:: Task ::
Please print out every line of the material, unchanged.

:: Data to examine ::
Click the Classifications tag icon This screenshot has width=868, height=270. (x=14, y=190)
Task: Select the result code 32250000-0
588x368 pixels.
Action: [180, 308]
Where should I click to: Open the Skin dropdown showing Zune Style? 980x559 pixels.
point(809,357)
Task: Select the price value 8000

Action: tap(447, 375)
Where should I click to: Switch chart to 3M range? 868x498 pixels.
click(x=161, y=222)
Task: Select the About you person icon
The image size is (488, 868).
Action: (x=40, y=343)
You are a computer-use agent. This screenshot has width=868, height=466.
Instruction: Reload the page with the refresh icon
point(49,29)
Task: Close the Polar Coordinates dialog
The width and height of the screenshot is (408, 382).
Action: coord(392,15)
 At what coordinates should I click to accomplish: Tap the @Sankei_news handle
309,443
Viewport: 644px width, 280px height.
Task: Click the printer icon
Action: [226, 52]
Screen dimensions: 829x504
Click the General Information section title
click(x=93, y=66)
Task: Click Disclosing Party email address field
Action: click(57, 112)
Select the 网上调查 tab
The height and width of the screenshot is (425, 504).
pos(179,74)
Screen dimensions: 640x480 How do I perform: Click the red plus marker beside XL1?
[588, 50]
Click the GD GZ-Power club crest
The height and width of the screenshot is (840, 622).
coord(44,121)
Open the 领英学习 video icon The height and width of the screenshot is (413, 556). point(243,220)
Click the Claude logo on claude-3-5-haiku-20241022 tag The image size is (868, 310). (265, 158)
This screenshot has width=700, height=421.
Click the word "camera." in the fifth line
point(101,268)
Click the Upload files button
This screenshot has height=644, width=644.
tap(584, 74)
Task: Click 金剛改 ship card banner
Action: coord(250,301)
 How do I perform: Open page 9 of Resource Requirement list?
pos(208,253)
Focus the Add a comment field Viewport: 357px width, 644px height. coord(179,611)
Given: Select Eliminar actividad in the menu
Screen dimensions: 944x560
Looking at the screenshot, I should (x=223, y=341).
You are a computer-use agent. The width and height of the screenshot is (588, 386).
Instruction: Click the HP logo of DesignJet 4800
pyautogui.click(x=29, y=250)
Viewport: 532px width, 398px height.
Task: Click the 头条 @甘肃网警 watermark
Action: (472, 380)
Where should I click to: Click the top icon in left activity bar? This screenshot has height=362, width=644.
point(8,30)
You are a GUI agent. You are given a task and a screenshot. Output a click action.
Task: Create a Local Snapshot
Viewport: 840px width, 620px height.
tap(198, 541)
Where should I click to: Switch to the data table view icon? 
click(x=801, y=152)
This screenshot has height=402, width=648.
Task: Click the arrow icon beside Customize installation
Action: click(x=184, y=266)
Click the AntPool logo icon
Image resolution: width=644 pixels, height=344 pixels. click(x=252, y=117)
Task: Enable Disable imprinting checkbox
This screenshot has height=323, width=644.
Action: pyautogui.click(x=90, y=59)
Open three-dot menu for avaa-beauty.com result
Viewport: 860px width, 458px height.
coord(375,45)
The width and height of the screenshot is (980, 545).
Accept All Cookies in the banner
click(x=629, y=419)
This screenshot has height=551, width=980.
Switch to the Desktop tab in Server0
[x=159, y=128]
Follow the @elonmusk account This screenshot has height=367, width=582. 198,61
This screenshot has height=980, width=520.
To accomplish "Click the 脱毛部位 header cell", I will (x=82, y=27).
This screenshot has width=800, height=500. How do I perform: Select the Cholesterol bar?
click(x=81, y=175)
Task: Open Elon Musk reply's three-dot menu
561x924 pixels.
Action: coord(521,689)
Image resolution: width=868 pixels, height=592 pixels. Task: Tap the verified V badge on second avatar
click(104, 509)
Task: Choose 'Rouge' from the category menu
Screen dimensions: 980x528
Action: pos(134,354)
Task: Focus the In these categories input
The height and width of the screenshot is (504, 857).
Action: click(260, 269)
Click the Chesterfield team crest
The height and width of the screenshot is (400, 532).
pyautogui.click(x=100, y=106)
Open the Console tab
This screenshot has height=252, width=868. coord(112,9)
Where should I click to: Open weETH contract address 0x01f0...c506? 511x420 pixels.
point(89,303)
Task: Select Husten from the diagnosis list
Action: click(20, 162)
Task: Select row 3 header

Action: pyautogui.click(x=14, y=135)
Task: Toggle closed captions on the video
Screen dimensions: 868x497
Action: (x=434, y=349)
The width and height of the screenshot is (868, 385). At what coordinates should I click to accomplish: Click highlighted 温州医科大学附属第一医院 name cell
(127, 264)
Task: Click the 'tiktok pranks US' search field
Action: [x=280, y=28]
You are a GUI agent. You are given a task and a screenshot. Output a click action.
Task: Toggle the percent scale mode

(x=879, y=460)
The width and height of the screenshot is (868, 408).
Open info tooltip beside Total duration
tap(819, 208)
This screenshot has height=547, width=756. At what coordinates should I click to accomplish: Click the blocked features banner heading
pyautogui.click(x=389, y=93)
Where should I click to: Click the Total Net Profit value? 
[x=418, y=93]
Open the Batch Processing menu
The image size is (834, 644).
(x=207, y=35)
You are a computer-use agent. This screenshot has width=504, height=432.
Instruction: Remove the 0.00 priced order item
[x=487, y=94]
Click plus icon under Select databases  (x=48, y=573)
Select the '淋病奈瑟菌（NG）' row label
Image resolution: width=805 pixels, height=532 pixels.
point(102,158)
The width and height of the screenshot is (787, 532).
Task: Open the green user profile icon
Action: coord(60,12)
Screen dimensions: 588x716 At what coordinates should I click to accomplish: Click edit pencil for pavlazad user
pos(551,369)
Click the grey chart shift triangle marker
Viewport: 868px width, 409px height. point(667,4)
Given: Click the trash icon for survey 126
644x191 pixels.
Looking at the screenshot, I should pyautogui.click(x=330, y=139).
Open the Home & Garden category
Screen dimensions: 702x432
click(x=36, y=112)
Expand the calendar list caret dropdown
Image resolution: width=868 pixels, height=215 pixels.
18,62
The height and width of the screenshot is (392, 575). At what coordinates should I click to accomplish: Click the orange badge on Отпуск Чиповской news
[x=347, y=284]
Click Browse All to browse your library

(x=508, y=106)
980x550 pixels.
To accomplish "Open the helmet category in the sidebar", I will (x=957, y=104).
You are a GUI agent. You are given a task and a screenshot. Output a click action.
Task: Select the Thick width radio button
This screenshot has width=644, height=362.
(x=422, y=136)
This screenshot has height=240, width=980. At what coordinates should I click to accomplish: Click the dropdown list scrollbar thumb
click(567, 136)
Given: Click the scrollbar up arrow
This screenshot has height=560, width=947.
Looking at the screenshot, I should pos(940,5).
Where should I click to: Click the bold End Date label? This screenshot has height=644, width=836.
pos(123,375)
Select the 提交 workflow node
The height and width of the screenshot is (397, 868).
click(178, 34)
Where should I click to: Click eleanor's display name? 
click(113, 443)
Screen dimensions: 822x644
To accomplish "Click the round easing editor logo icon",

:: Answer to the exercise ::
Click the Classifications tag icon This screenshot has width=868, height=270. (x=14, y=190)
Task: Select the result code 32250000-0
588x368 pixels.
Action: [180, 308]
Where should I click to: Open the Skin dropdown showing Zune Style? 980x559 pixels.
point(809,357)
Task: Select the price value 8000

Action: tap(447, 375)
Where should I click to: Switch chart to 3M range? 868x498 pixels.
click(x=161, y=222)
Task: Select the About you person icon
The image size is (488, 868).
Action: (x=40, y=343)
You are a computer-use agent. This screenshot has width=868, height=466.
Instruction: Reload the page with the refresh icon
point(49,29)
Task: Close the Polar Coordinates dialog
The width and height of the screenshot is (408, 382).
Action: coord(392,15)
 At what coordinates should I click to accomplish: Tap the @Sankei_news handle
309,443
Viewport: 644px width, 280px height.
Task: Click the printer icon
Action: [226, 52]
Screen dimensions: 829x504
Click the General Information section title
click(x=93, y=66)
Task: Click Disclosing Party email address field
Action: click(57, 112)
Select the 网上调查 tab
The height and width of the screenshot is (425, 504).
pos(179,74)
Screen dimensions: 640x480 How do I perform: Click the red plus marker beside XL1?
[588, 50]
Click the GD GZ-Power club crest
The height and width of the screenshot is (840, 622).
coord(44,121)
Open the 领英学习 video icon The height and width of the screenshot is (413, 556). point(243,220)
Click the Claude logo on claude-3-5-haiku-20241022 tag The image size is (868, 310). (265, 158)
This screenshot has width=700, height=421.
Click the word "camera." in the fifth line
point(101,268)
Click the Upload files button
This screenshot has height=644, width=644.
tap(584, 74)
Task: Click 金剛改 ship card banner
Action: coord(250,301)
 How do I perform: Open page 9 of Resource Requirement list?
pos(208,253)
Focus the Add a comment field Viewport: 357px width, 644px height. coord(179,611)
Given: Select Eliminar actividad in the menu
Screen dimensions: 944x560
Looking at the screenshot, I should (x=223, y=341).
You are a computer-use agent. The width and height of the screenshot is (588, 386).
Instruction: Click the HP logo of DesignJet 4800
pyautogui.click(x=29, y=250)
Viewport: 532px width, 398px height.
Task: Click the 头条 @甘肃网警 watermark
Action: (472, 380)
Where should I click to: Click the top icon in left activity bar? This screenshot has height=362, width=644.
point(8,30)
You are a GUI agent. You are given a task and a screenshot. Output a click action.
Task: Create a Local Snapshot
Viewport: 840px width, 620px height.
tap(198, 541)
Where should I click to: Switch to the data table view icon? 
click(x=801, y=152)
This screenshot has height=402, width=648.
Task: Click the arrow icon beside Customize installation
Action: click(x=184, y=266)
Click the AntPool logo icon
Image resolution: width=644 pixels, height=344 pixels. click(x=252, y=117)
Task: Enable Disable imprinting checkbox
This screenshot has height=323, width=644.
Action: pyautogui.click(x=90, y=59)
Open three-dot menu for avaa-beauty.com result
Viewport: 860px width, 458px height.
coord(375,45)
The width and height of the screenshot is (980, 545).
Accept All Cookies in the banner
click(x=629, y=419)
This screenshot has height=551, width=980.
Switch to the Desktop tab in Server0
[x=159, y=128]
Follow the @elonmusk account This screenshot has height=367, width=582. 198,61
This screenshot has height=980, width=520.
To accomplish "Click the 脱毛部位 header cell", I will (x=82, y=27).
This screenshot has width=800, height=500. How do I perform: Select the Cholesterol bar?
click(x=81, y=175)
Task: Open Elon Musk reply's three-dot menu
561x924 pixels.
Action: coord(521,689)
Image resolution: width=868 pixels, height=592 pixels. Task: Tap the verified V badge on second avatar
click(104, 509)
Task: Choose 'Rouge' from the category menu
Screen dimensions: 980x528
Action: pos(134,354)
Task: Focus the In these categories input
The height and width of the screenshot is (504, 857).
Action: click(260, 269)
Click the Chesterfield team crest
The height and width of the screenshot is (400, 532).
pyautogui.click(x=100, y=106)
Open the Console tab
This screenshot has height=252, width=868. coord(112,9)
Where should I click to: Open weETH contract address 0x01f0...c506? 511x420 pixels.
point(89,303)
Task: Select Husten from the diagnosis list
Action: click(20, 162)
Task: Select row 3 header

Action: pyautogui.click(x=14, y=135)
Task: Toggle closed captions on the video
Screen dimensions: 868x497
Action: (x=434, y=349)
The width and height of the screenshot is (868, 385). At what coordinates should I click to accomplish: Click highlighted 温州医科大学附属第一医院 name cell
(127, 264)
Task: Click the 'tiktok pranks US' search field
Action: [x=280, y=28]
You are a GUI agent. You are given a task and a screenshot. Output a click action.
Task: Toggle the percent scale mode

(x=879, y=460)
The width and height of the screenshot is (868, 408).
Open info tooltip beside Total duration
tap(819, 208)
This screenshot has height=547, width=756. At what coordinates should I click to accomplish: Click the blocked features banner heading
pyautogui.click(x=389, y=93)
Where should I click to: Click the Total Net Profit value? 
[x=418, y=93]
Open the Batch Processing menu
The image size is (834, 644).
(x=207, y=35)
You are a computer-use agent. This screenshot has width=504, height=432.
Instruction: Remove the 0.00 priced order item
[x=487, y=94]
Click plus icon under Select databases  (x=48, y=573)
Select the '淋病奈瑟菌（NG）' row label
Image resolution: width=805 pixels, height=532 pixels.
point(102,158)
The width and height of the screenshot is (787, 532).
Task: Open the green user profile icon
Action: coord(60,12)
Screen dimensions: 588x716 At what coordinates should I click to accomplish: Click edit pencil for pavlazad user
pos(551,369)
Click the grey chart shift triangle marker
Viewport: 868px width, 409px height. point(667,4)
Given: Click the trash icon for survey 126
644x191 pixels.
Looking at the screenshot, I should pyautogui.click(x=330, y=139).
Open the Home & Garden category
Screen dimensions: 702x432
click(x=36, y=112)
Expand the calendar list caret dropdown
Image resolution: width=868 pixels, height=215 pixels.
18,62
The height and width of the screenshot is (392, 575). At what coordinates should I click to accomplish: Click the orange badge on Отпуск Чиповской news
[x=347, y=284]
Click Browse All to browse your library

(x=508, y=106)
980x550 pixels.
To accomplish "Open the helmet category in the sidebar", I will (x=957, y=104).
You are a GUI agent. You are given a task and a screenshot. Output a click action.
Task: Select the Thick width radio button
This screenshot has width=644, height=362.
(x=422, y=136)
This screenshot has height=240, width=980. At what coordinates should I click to accomplish: Click the dropdown list scrollbar thumb
click(567, 136)
Given: Click the scrollbar up arrow
This screenshot has height=560, width=947.
Looking at the screenshot, I should pos(940,5).
Where should I click to: Click the bold End Date label? This screenshot has height=644, width=836.
pos(123,375)
Select the 提交 workflow node
The height and width of the screenshot is (397, 868).
click(178, 34)
Where should I click to: Click eleanor's display name? 
click(113, 443)
Screen dimensions: 822x644
To accomplish "Click the round easing editor logo icon",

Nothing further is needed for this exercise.